Ramadan, voilà le seul mois où on avait l’habitude de voir un regain d’activité pour notre sport, beaucoup de tournois se disputaient alors dans toutes les villes du royaume, qui ne souvient pas d’avoir passé tout le mois sacré dans les salles illuminées où les échiquiers étaient disposés par des séries de 3 échiquiers par rangée.
J’ai beaucoup voyagé dans ma vie avec ma passion qui ne me quitta guère, ces voyages m’ont permis de découvrir une époque qui me rend maintenant nostalgique. Une époque qui m’est chère ou dans les contrées le plus reculées du pays plus précisément à Oued heimer où j’ai pu jouer dans un magnifique tournoi qui restera dans les annales.
Que de la NOSTALGIE donc (aujourd’hui la section d’échecs n’est plus) dans la maison des jeunes de ce village.
Malheuresement l’évidence s’offre a nos yeux, ces dernières années le mois de sursis des échecs semble bel et bien terminé. une ville de 3 millions d’habitants n’offre même pas un petit tournoi durant ce mois.
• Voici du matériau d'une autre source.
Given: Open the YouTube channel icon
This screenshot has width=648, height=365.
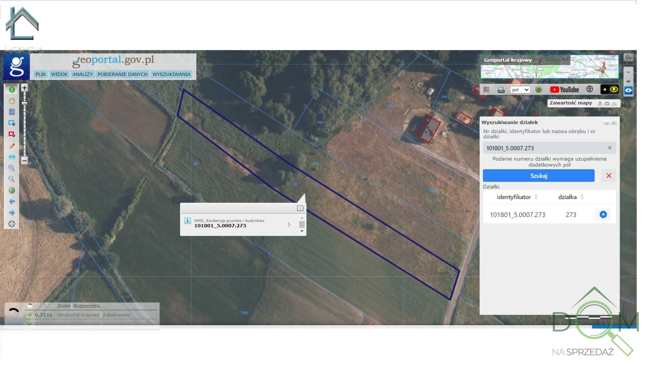Looking at the screenshot, I should (x=564, y=90).
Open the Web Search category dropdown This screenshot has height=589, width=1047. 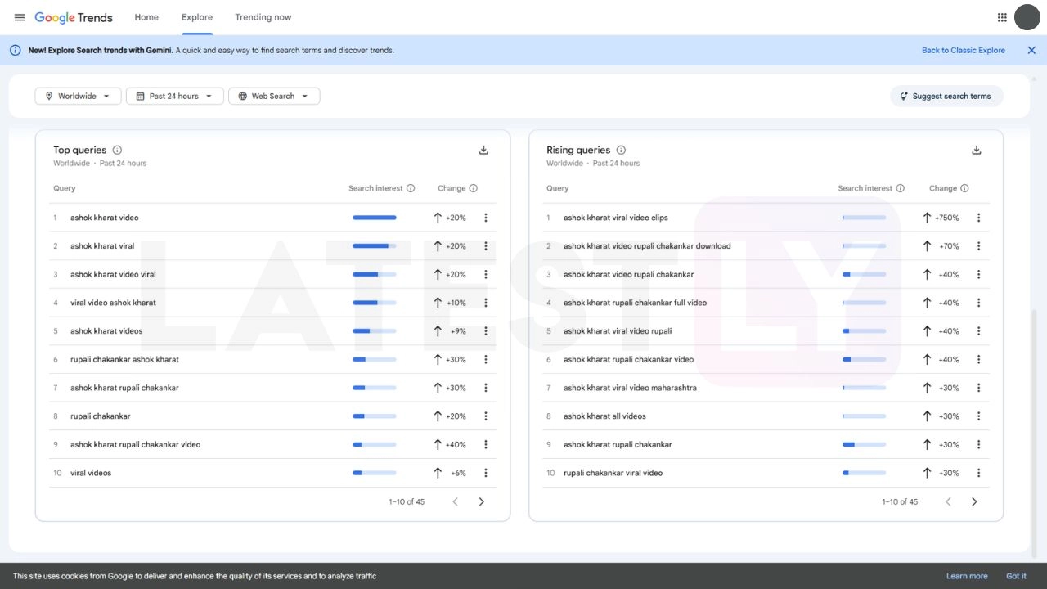(274, 96)
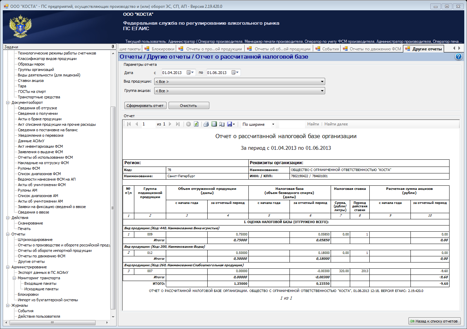The image size is (467, 329).
Task: Click Назад к списку отчетов button
Action: click(434, 321)
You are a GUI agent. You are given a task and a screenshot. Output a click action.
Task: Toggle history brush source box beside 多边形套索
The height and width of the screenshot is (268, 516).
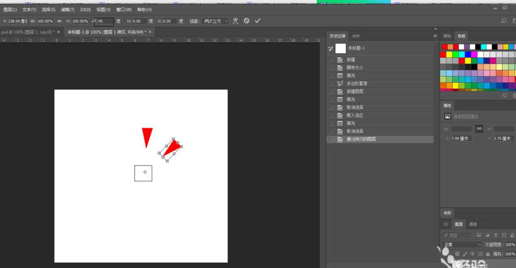331,83
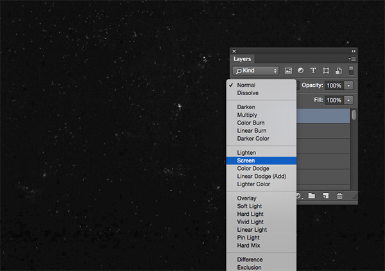385x271 pixels.
Task: Delete layer using the trash icon
Action: pyautogui.click(x=340, y=195)

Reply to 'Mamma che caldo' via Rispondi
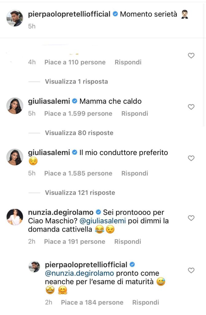pyautogui.click(x=135, y=114)
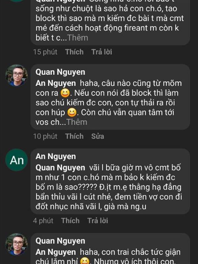
Task: Click the Quan Nguyen mention before "vãi l bữa"
Action: tap(60, 168)
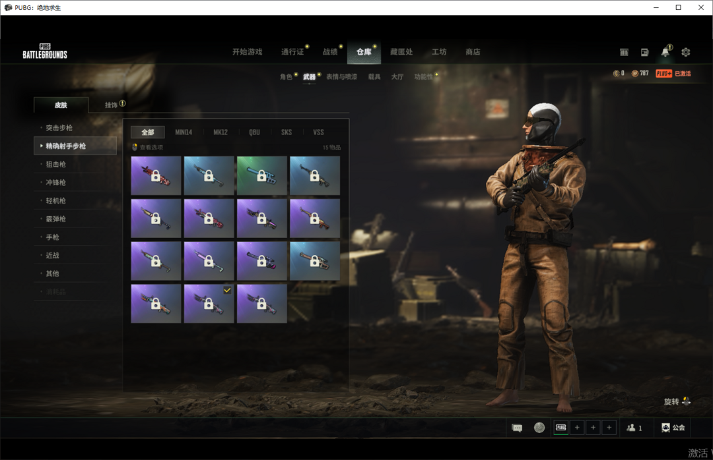
Task: Filter skins by 全部 (all)
Action: pos(147,132)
Comment est-on arrivé là ? Qui est le responsable ? Comment faire pour remédier a ça ? Est ce que l’état des échecs marocains n’annonce t-elle pas la mort de celui-ci au Maroc ? Autant de questions qui restent sans réponse, ce que je sais c’est qu’il est encore temps d’agir rien n’est perdu, Tout est à faire est a refaire.